Six on Saturday: Frankie and Other Bits and Pieces

Other Clematis alpina are budding up now and the one above is C ‘Frankie’, a smaller flower and lighter shade than ‘Pamela Jackman’ who featured on Wordless Wednesday recently; elsewhere, the viticella clematis are putting on new growth and I look forward to seeing how they all far under their new feeding regime.

Also coming into flower is seed-sown Erysimum ‘Sugar Rush Purple Bi-colour’, so far a bit of a damp squib, at a height of only a few inches. They only grow to 12 inches anyway, I now realise, so even then will not be as useful in vases as I thought they might. They were sown in September, and planted out in February.

More colourful are some of the over-wintered leaves of Geranium palmatum, a handsome plant that has remained fully clothed throughout the winter. So far it shows no sign of dying off, as they can be short-lived, and although they have a tendency to seed themselves around I have only once found a seedling, which was potted up and later replanted elsewhere.

A fortnight ago I mentioned that there was no sign of shoots on the overwintered dahlia tubers in the working greenhouse, but no sooner were the words out of my mouth than the first sprouts appeared and are now evident in more than half the pots, thank goodness. Today I have taken some cuttings from the strongest shoots.

You can see from the photo that the greenhouse is still bubble wrapped, but with no more frosts (after tonight) forecast in the next week I shall remove it tomorrow, and unplug and put away the heater there and in the Coop. It always surprises me how much of a difference it makes to the light levels once the bubble wrap is removed. Despite the recent frosty nights and cold days we have had lots of sunshine and, catching the morning sun, temperatures have reached over 30°C and the vents have opened.

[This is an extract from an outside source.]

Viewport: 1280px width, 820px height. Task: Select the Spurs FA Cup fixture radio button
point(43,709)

The Winter Sunshine sweet peas continued with their growth spurt although didn’t quite manage to produce their first open bloom in March – but with more sunny days, even when cold outside, it won’t be long.

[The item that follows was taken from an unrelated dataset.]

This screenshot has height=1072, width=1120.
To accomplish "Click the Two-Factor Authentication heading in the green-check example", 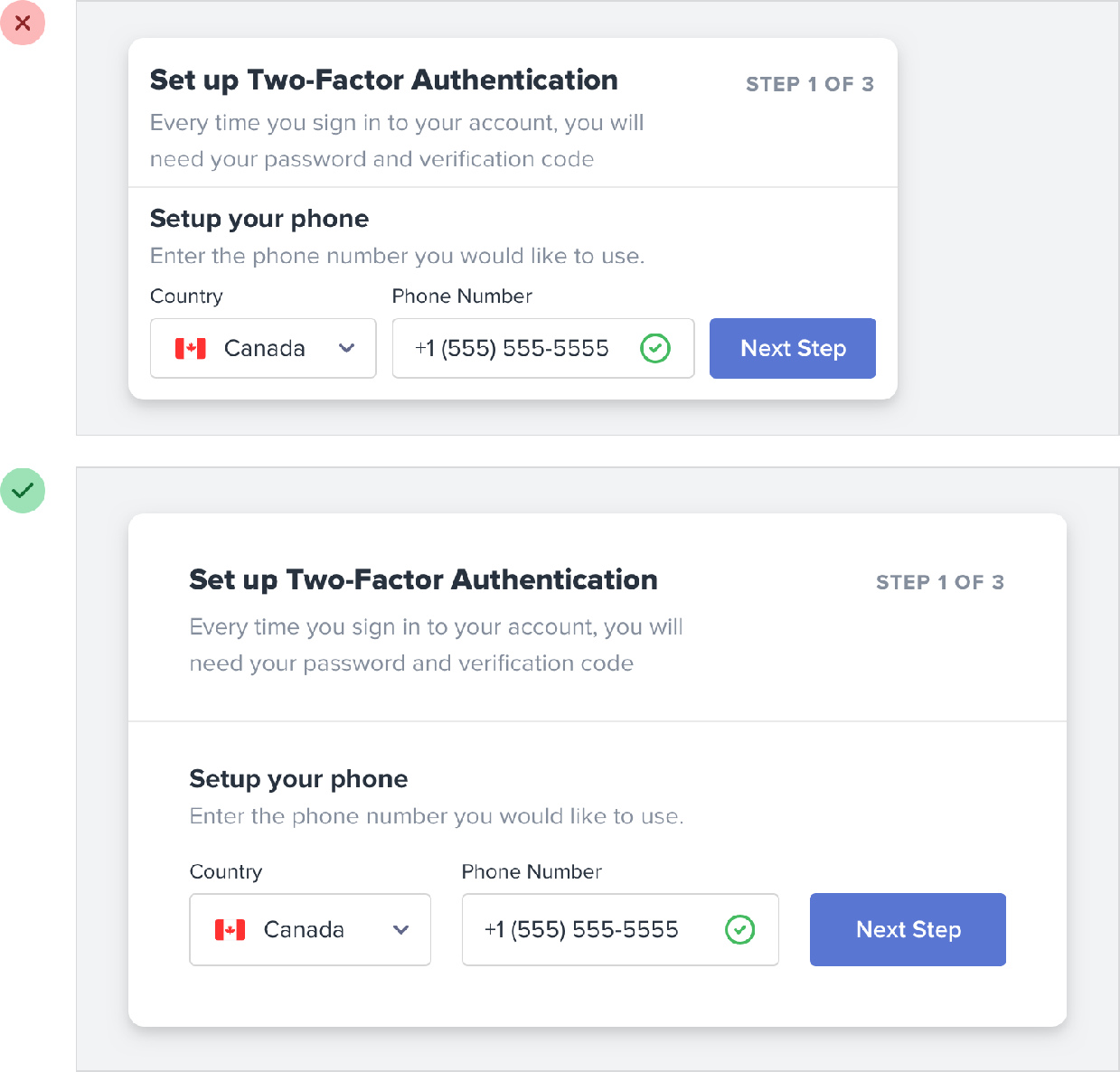I will (423, 579).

My 5 year Garden Diary informs me that it was this time last year that I completed revamping the part of the hedge border that is located just outside the back door, rebuilding the wall to retain soil better,  planting it with plants moved from elsewhere and screening the scraggy hedge behind it. It was an inspired move to pull up pieces of comfrey, the dwarf variety which I think is Symphytum ibericum, because despite the less than hospitable conditions they, along with primroses, have established really well, suggesting the border has been around for much longer than it has.


Jon the Propagator kindly hosts this Saturday meme, so do consider popping over to his blog to see the other varied Sixes linked to his post.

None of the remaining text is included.